Connors, 52, who became city manager in February 1998, is accepting the early retirement incentive that is offered to city employees and will retire Jan. 30.
“I started looking at the program, and I looked at my personal and professional goals, and decided it was the opportune time to participate,” he said.
Connors received his undergraduate degree at NIU in 1972 in the division of public administration program. He received his graduate degree in 1977, also at NIU.
He was in city administration at Warrenville for eight years before returning to DeKalb for the city manager position.
The early retirement plan is part of the Illinois Municipal Retirement Fund and is available to most local governments.
For the program, city employees have to be 50 years old or older and have to work more than 20 years to participate.
Mayor Greg Sparrow said he wasn’t surprised to hear about the retirement.

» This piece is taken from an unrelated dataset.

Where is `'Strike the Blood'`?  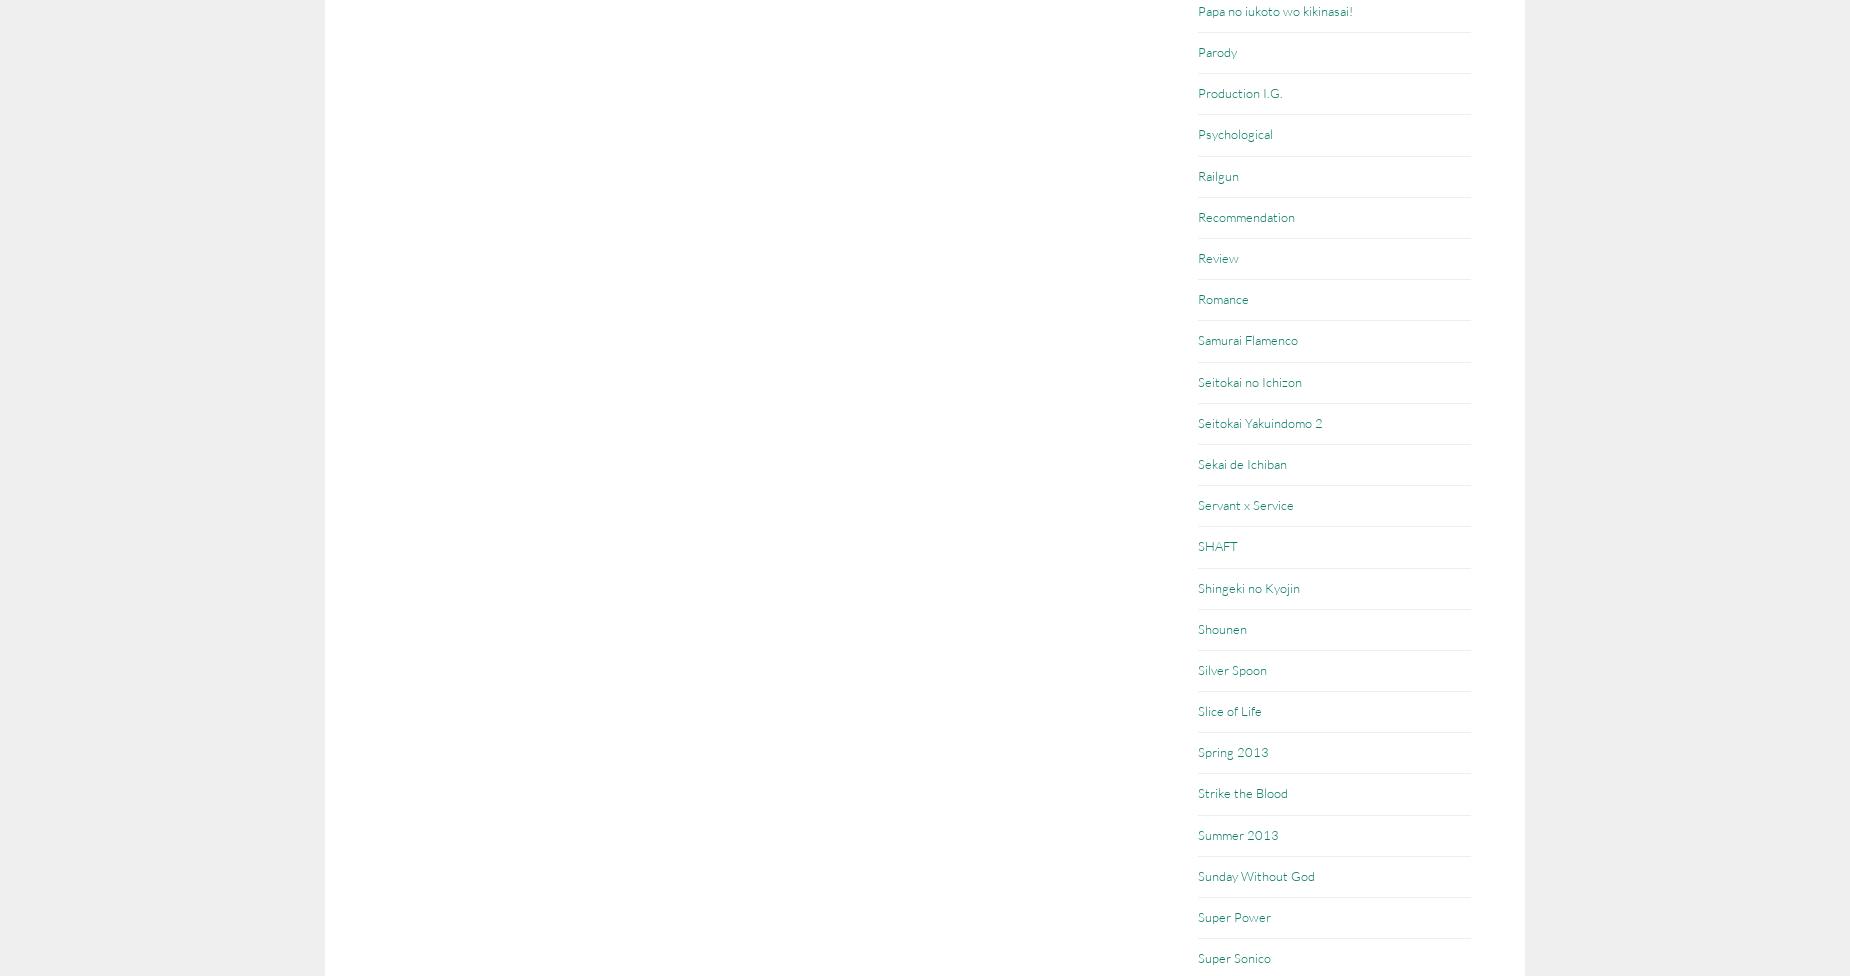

“I knew he could qualify for it, and I heard rumblings that he was looking at it,” Sparrow said. “My feeling was he would end up taking it.”

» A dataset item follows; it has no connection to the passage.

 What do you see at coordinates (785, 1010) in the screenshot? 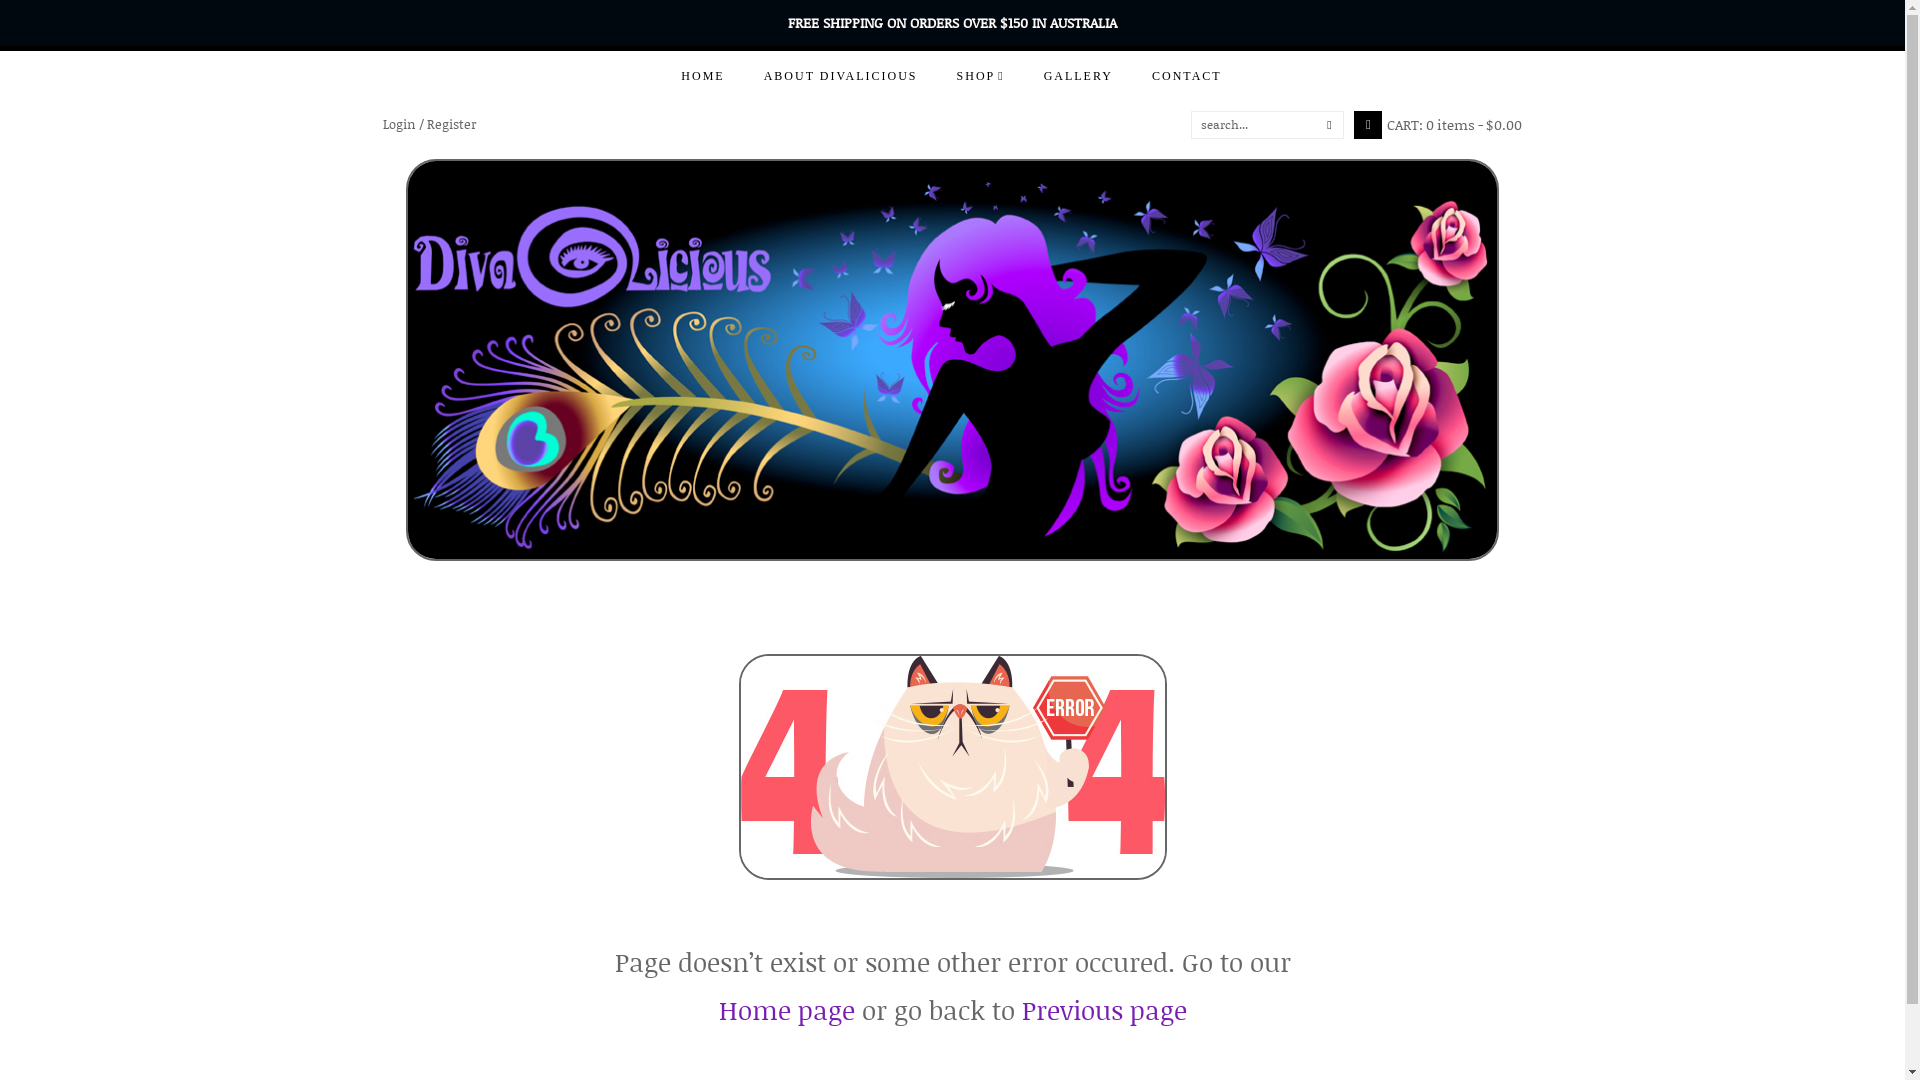
I see `'Home page'` at bounding box center [785, 1010].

Sparrow and Connors worked together when Sparrow was an alderman in 1979 and 1980, and when he first became mayor in 1981. At that time, Connors was special project coordinator/community development director.
Sparrow and Connors had the same goal of moving the city ahead and bolstering economic development, Sparrow said.
“I thought we worked well together,” Sparrow said.
Sparrow, along with city council members, would be in charge of finding Connors’ replacement.
He said he hadn’t had a chance to contact all of the aldermen yet, and this would be something talked about at the next city council workshop on Aug. 18.
“This is a very important decision to make,” he said. “There are a number of ways to pursue this.”
One thing that can be done is to have a national search, or, what Sparrow prefers, look somewhere in the Midwest. He said there is no need to rush since a final decision doesn’t have to be made until six months from now.
This is the third search for a city manager Sparrow has been involved with.
“This is the first time I experienced [the city manager] retiring,” he said. “Usually it was just someone moving to a different position.”
The city manager’s job is to oversee the day-to-day operations, and to work with the city council and administration.
Connors said advice he would give to the new city manager would be to listen to the staff and let that person know he or she is working with good employees.
“That person would have to uphold the city manager’s code of ethics,” Connors said. “[We] have one just like any other profession.”
Connors said after retirement he plans to spend more time with his two adult sons, one of whom is a doctor and the other is a lawyer, and his 6-year-old son.